Indigenous-led grassroots cannabis gathering coming to Penticton

The Okanagan Cannabis Council is hosting the Grassroots First Cannabis Gathering with hopes to share information about cannabis and First Nations communities.

On Sept. 26 and 27, the Okanagan Cannabis Council is hosting an event to share as much information as they can about the cannabis industry. The event, which they are calling the Grassroots First Cannabis Gathering will be held on Penticton Indian Band. 

“We created it to educate all of our communities,” says Cory Brewer, a member of the council and local business owner. “Our communities need to be educated in the right way to get off the stigma that cannabis carries right now.”

The event will be open to 20 people, in order to follow COVID-19 protocols. 

“We’ll be providing a lot of information for people who are interested in growing, interested in the medicinal aspects of the plant, or distribution,” Brewer says. 

“We really want to show people the power of the plant.” 

Part of a larger vision

The Okanagan Cannabis Council was created this year by a group of Syilx dispensary owners in the Okanagan who felt that it was time to come together to continue to make progress in this space. 

When cannabis was legalized by the federal government in Oct. 2018, they failed to consult with First Nations. As a result, now some First Nations communities are creating their own cannabis legislation, including the Okanagan Indian Band (OKIB) which passed their Cannabis Control Law in May, 2020.

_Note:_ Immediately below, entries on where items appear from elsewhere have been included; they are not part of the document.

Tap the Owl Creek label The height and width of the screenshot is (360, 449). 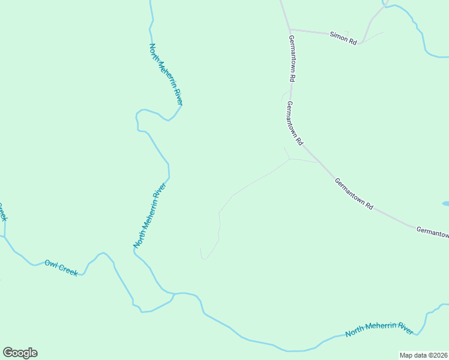click(61, 268)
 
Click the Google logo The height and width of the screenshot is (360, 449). click(20, 353)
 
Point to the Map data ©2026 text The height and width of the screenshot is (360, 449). click(423, 355)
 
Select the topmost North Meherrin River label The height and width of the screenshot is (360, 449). click(166, 74)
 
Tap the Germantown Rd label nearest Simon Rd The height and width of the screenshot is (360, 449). click(292, 58)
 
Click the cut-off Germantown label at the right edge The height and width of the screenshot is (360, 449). click(432, 232)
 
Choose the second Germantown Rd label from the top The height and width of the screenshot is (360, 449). click(294, 123)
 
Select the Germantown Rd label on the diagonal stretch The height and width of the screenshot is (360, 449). click(354, 193)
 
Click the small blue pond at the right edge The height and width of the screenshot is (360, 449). click(445, 204)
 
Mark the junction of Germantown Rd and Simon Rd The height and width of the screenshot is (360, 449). click(290, 29)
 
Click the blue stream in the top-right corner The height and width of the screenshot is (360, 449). click(414, 24)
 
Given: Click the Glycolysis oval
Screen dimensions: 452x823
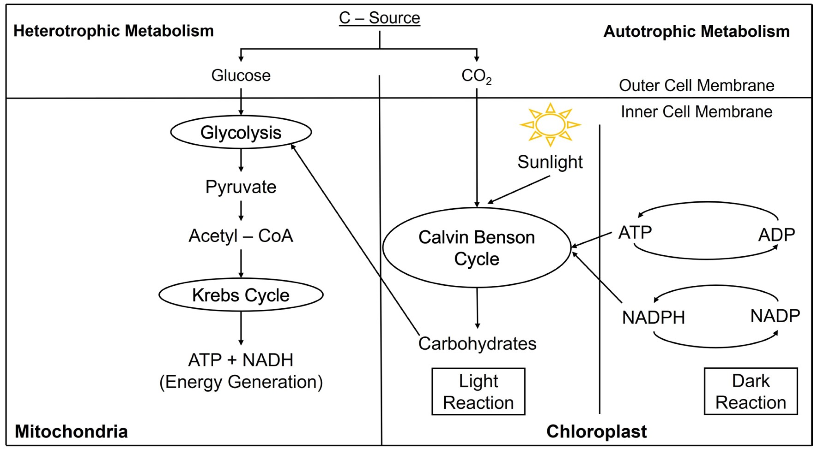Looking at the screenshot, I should (241, 132).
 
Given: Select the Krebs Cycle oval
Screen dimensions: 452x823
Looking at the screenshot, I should (241, 295).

 First Grassroots Cannabis Gathering
Timixw Wellness, one of the cannabis dispensaries owned by Cory Brewer that was recently licensed under the OKIB’s Cannabis Control Law. Photo by Kelsie Kilawna.

OKIB is now issuing licenses to operate cannabis businesses on reserve. 

This is something that Brewer plans to discuss at the gathering. 

“We’re going to be introducing the [OKIB Cannabis Control] Law and what we’ve done to everybody that shows up there,” he says. 

“We see our law as sitting at a federal level not a provincial level and it’s just a bit crazy that we’ve had to make this law because [the government] didn’t.”

Overall, Brewer says he hopes that, “everyone can come out and enjoy it because it’s going to be a great time and a lot of learning.”